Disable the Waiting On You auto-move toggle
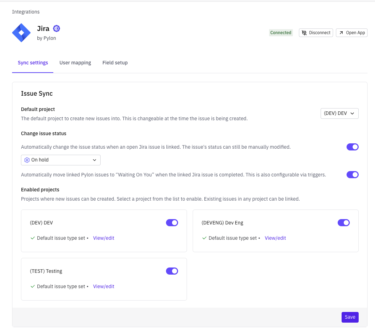 (x=352, y=175)
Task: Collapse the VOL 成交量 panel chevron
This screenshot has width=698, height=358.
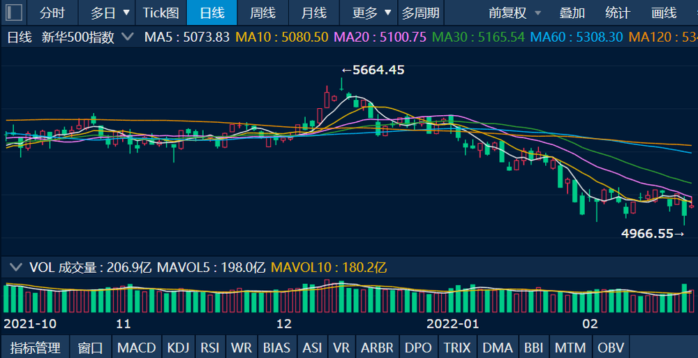Action: coord(15,267)

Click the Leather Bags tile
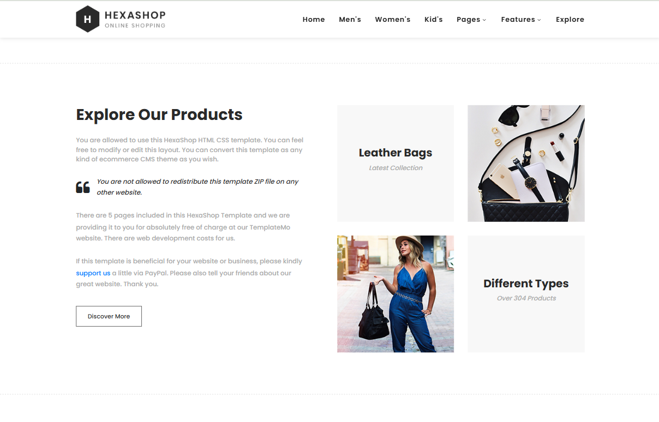(x=396, y=164)
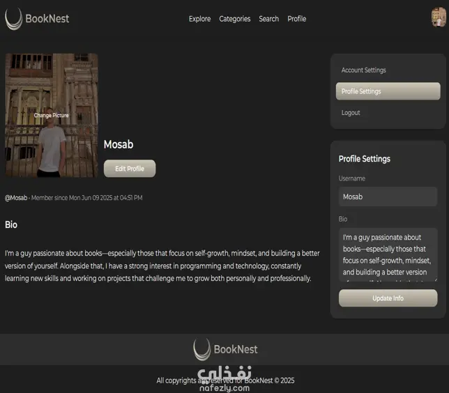Click the BookNest header brand text

pos(47,19)
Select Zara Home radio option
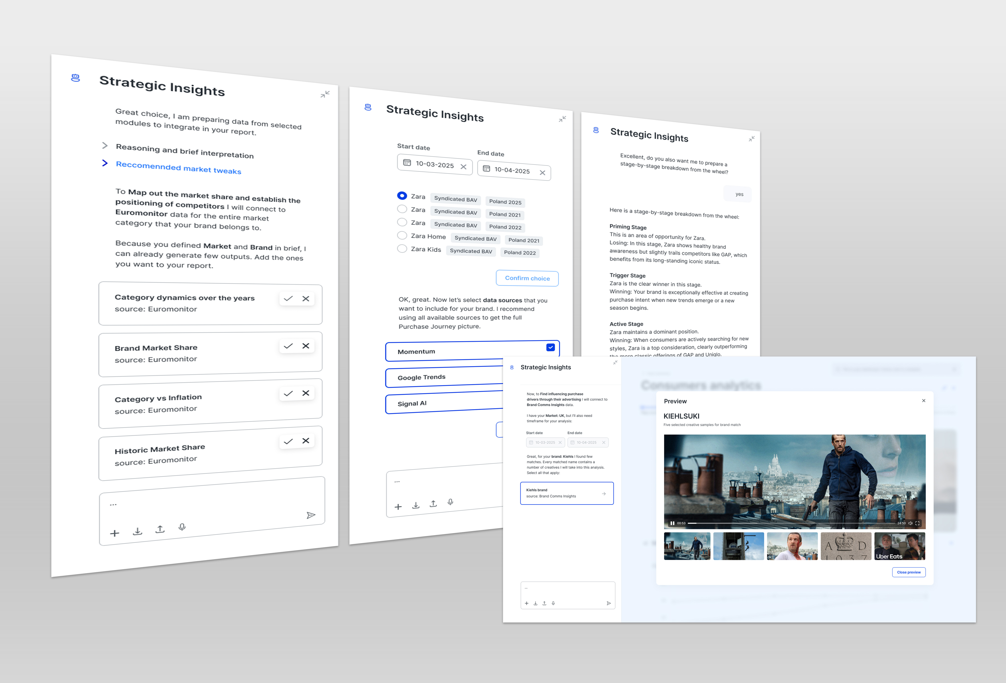 (402, 235)
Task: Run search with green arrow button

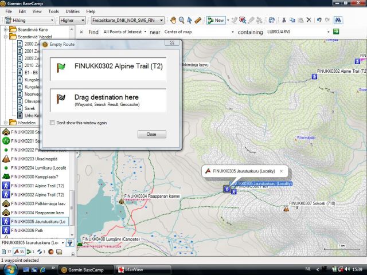Action: (x=338, y=32)
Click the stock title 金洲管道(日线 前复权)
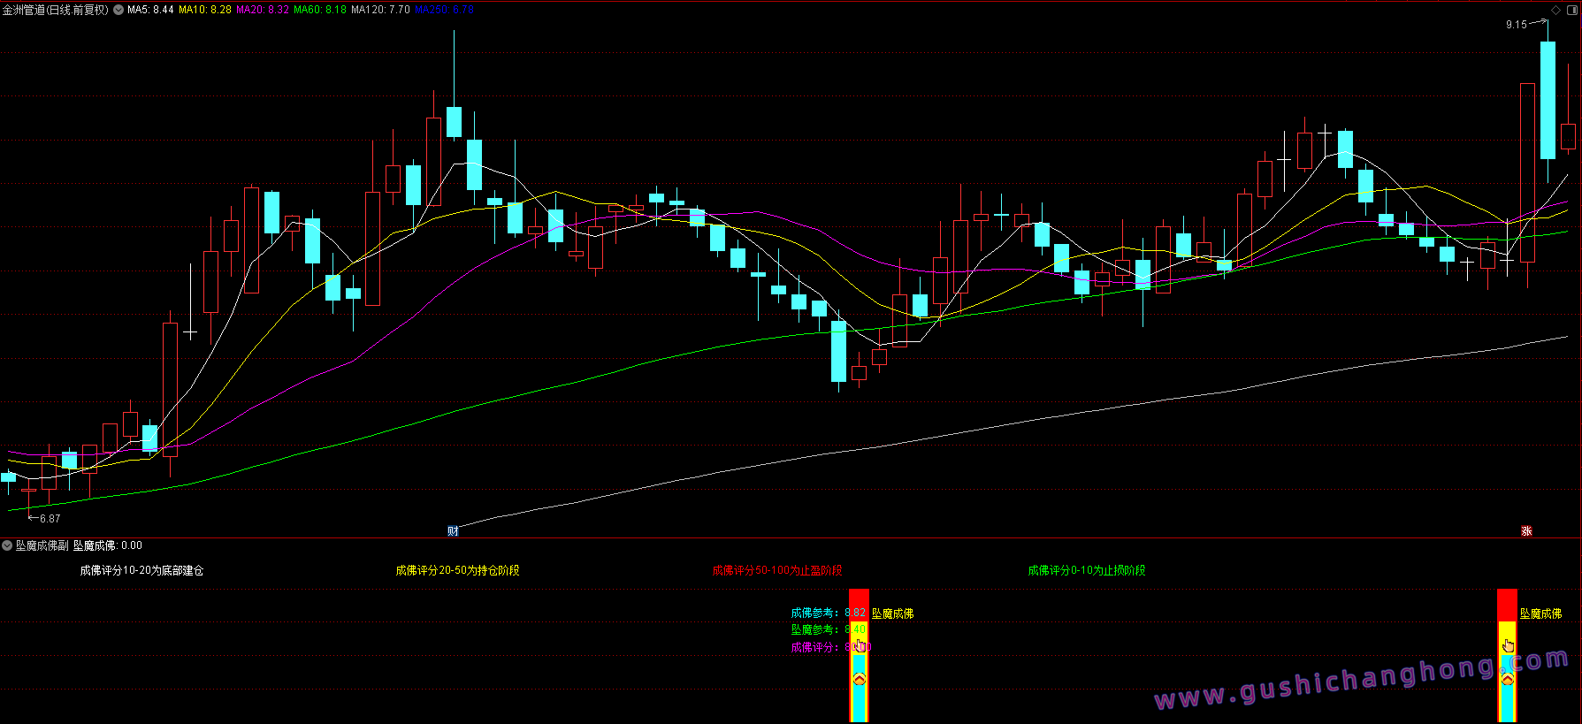The width and height of the screenshot is (1582, 724). [x=55, y=10]
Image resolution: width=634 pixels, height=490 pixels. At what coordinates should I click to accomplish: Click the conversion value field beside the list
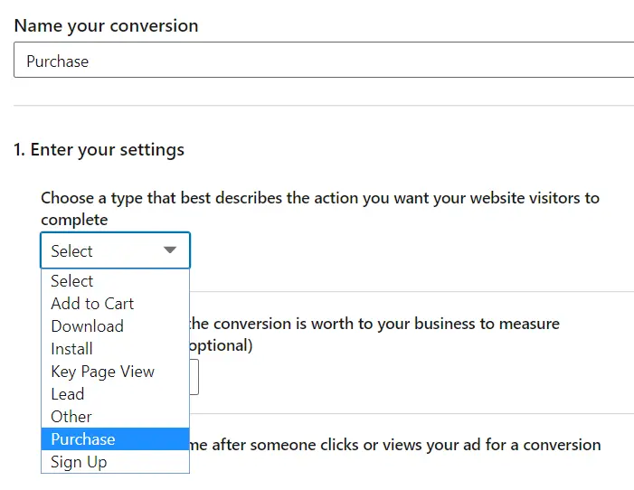coord(194,377)
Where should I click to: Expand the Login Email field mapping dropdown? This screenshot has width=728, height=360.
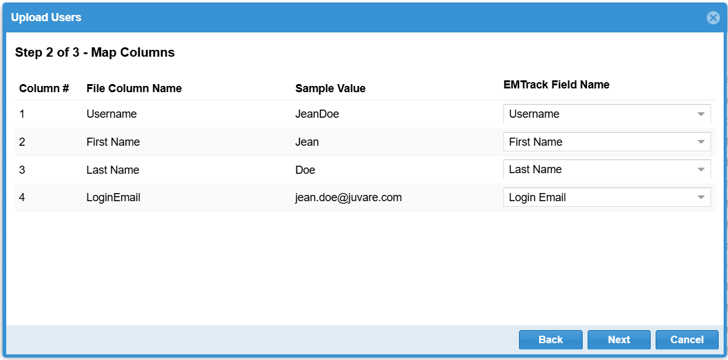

-*-*-

- [Problem requirements] Could you reproduce all of the records above word for word, leaving out the pictures?

- [Answer in full]
Disable the Waiting On You auto-move toggle
 (x=352, y=175)
Task: Collapse the VOL 成交量 panel chevron
This screenshot has width=698, height=358.
Action: coord(15,267)

Click the Leather Bags tile
(x=396, y=164)
Click the BookNest header brand text

pos(47,19)
Select Zara Home radio option
 (402, 235)
Task: Run search with green arrow button

Action: (x=338, y=32)
Click the stock title 金洲管道(日线 前复权)
The width and height of the screenshot is (1582, 724). [x=55, y=10]
Image resolution: width=634 pixels, height=490 pixels. At what coordinates should I click to accomplish: Click the conversion value field beside the list
coord(194,377)
Where should I click to: Expand the Login Email field mapping dropdown? This screenshot has width=728, height=360.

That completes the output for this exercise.